The defensive response to the poignant Black Lives Matter movement, which started in the wake of the ongoing string of deaths of black men and women at the hands of police (for the most part, since it began after the Trayvon Martin murder), was the absolutely worthless All Lives Matter (or #AllLivesMatter). First of all, it's impossible. The Rude Pundit can name about fifty people off the top of his head whose lives don't matter, starting with the presidential candidate mentioned at the top of this post. He doesn't wish harm on most of them. He wouldn't do anything to harm any of them. But, really, and c'mon, you can look around the room you're in and know in your heart that at least a few people there have lives that don't matter. That's not even getting into your random serial killers and dictators, whose lives, we should be able to agree, don't matter. Mostly, though, it is an utterly meaningless phrase because it has no basis in reality. (Yes, we can get into a whole ontological argument about the meaning of "matter," but, for the sake of this argument, hell, just say, "Matter to the world.")
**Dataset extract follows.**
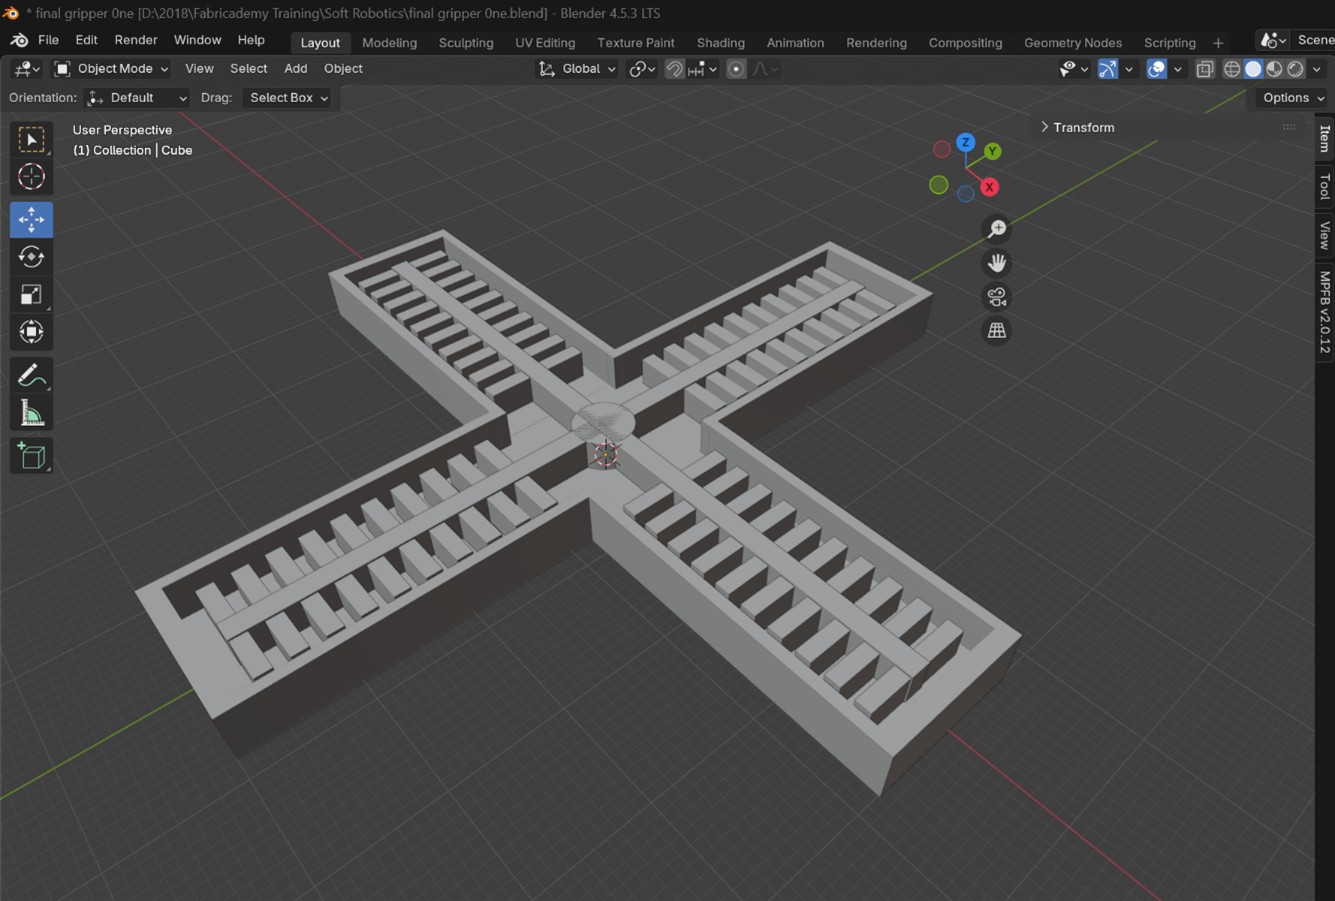Expand the Transform panel
1335x901 pixels.
pyautogui.click(x=1078, y=127)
Black Lives Matter (or #BlackLivesMatter, to hashtag the shit out of this post) matters because it is a statement of defiance against a tide of evidence and history that, in general, the bodies and being of African Americans must be crushed, killed, wiped out. The phrase doesn't naively imply that all black lives matter. It is an assertion of worth and value for the very existence of black people in the United States against a hegemonic whiteness that insidiously and systematically imprisons, impoverishes, and kills black Americans. The phrase carves out worth against worthlessness. It is confrontational because of its implication that black lives do not, in fact, matter, that they are not equal to white lives. #AllLivesMatter waters it down into feel-good nonsense.
The reason for this discussion is the dismay on the left (and the giddy finger-pointing on the right) to the disruption of Democratic presidential candidates Bernie Sanders and Martin O'Malley at the Netroots Nation conference this weekend. During each of their appearances, they were confronted by protesters in the audience, including Black Lives Matter co-founder Patrisse Cullors, who, along with Tia Oso, was invited on stage by O'Malley. The former mayor of Baltimore handled it particularly badly when he said, "“Black lives matter, white lives matter, all lives matter." Sanders essentially told the protesters to shut up and let him speak.
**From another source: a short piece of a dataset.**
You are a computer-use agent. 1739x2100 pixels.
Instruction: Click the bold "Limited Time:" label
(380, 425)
Now, you can argue all you like about whether or not cutting off others' speech with your speech is free speech. And no one has to listen to anyone. Also, let's hope that these same protesters and more are willing to shout out at forums for Scott Walker and Jeb Bush. For his part, the Rude Pundit loves it when disorganization breaks out in your nicely-scheduled conference because some people want to be heard. He loves it when others are upset about it. He loves reality over polished bullshit. (He has avoided Netroots because, in general, he avoids all conferences, professional and political. The mixture of insider circle jerking and desperate wannabe-ing just doesn't really jibe with the whole "drink until you wake up in pants you don't recognize" ethos under which he lives.)
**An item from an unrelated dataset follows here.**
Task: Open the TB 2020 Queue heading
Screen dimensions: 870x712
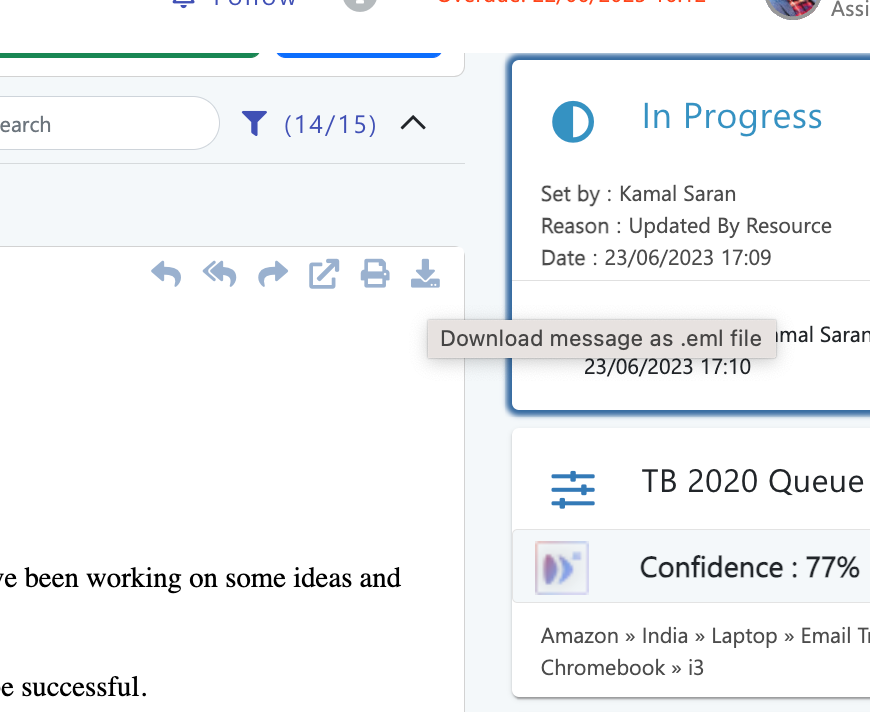Action: coord(752,482)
When you get angry, you don't go to someone else's house and punch a hole in their wall. You don't throw plates in your neighbor's kitchen. You take it out on yourself and your home. You rage against that which you think you have control over. Of course the protesters had to call out the old white guys in the room who presumed to lead them. Of course those old white guys needed to hear what they had to say. Of course they were enraged by the responses. That's because #BlackLivesMatter has life and death as its stakes. There is no other way to react.